Retype, word for word, the line holding "The image size is (1280, 720)." and each line after it down to the end of the data; pictures are not copied.
———
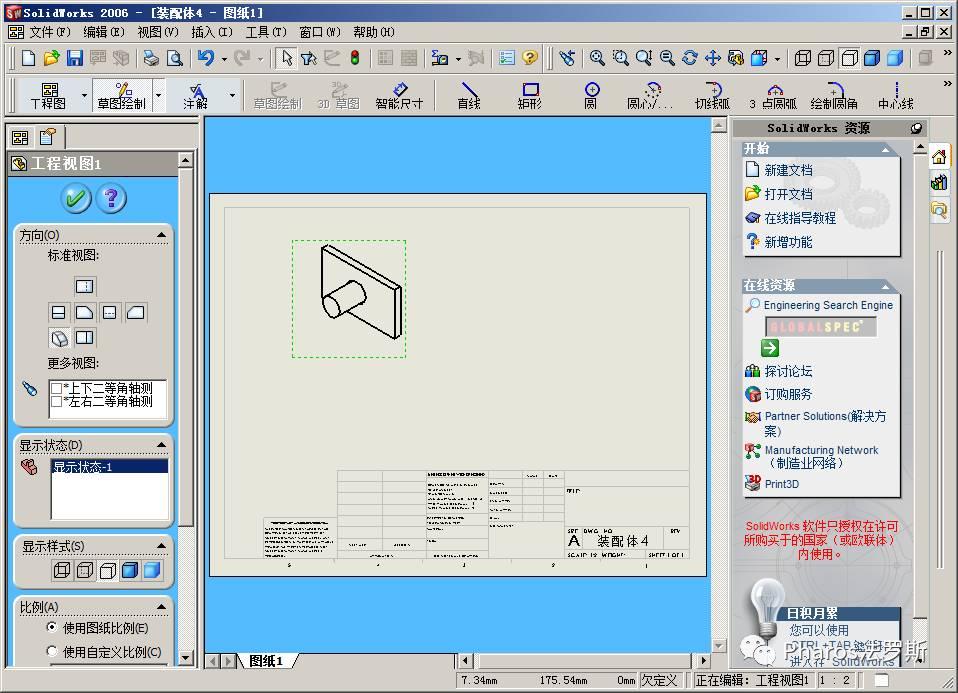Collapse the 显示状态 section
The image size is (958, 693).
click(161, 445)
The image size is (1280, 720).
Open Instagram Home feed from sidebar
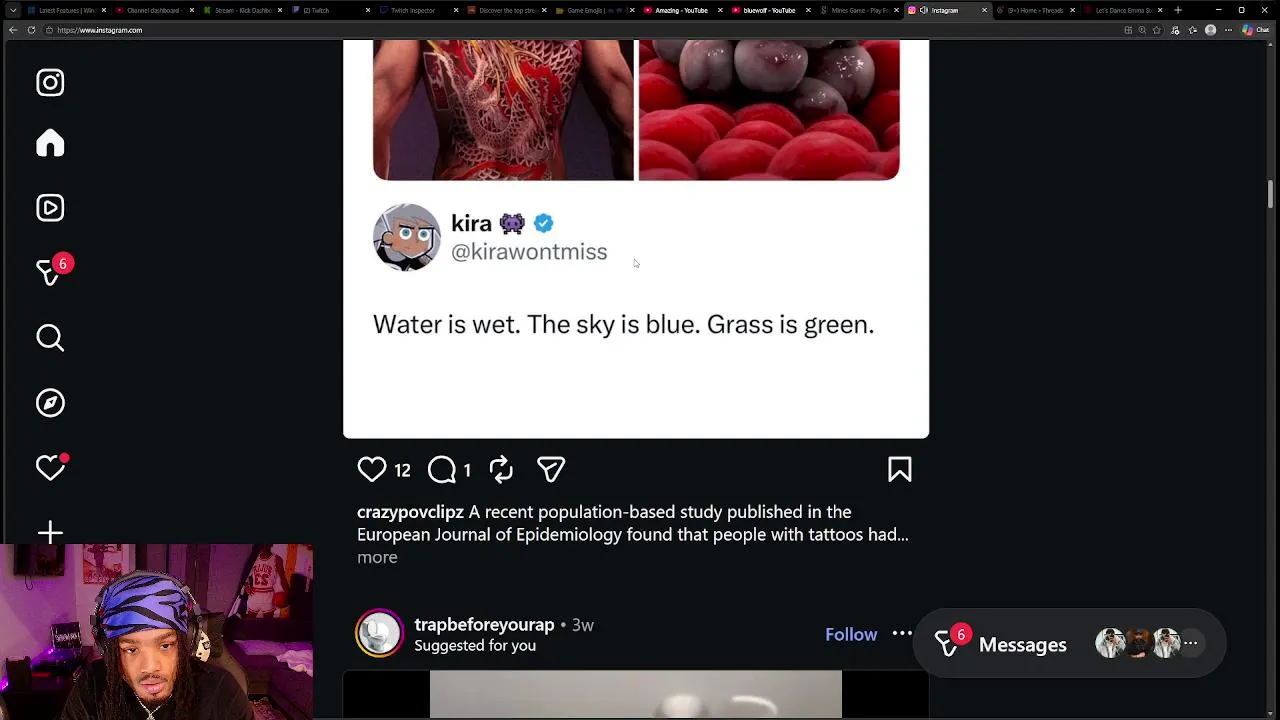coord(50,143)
———
Output for this task.
The image size is (1280, 720).
Open Instagram Home feed from sidebar
coord(50,143)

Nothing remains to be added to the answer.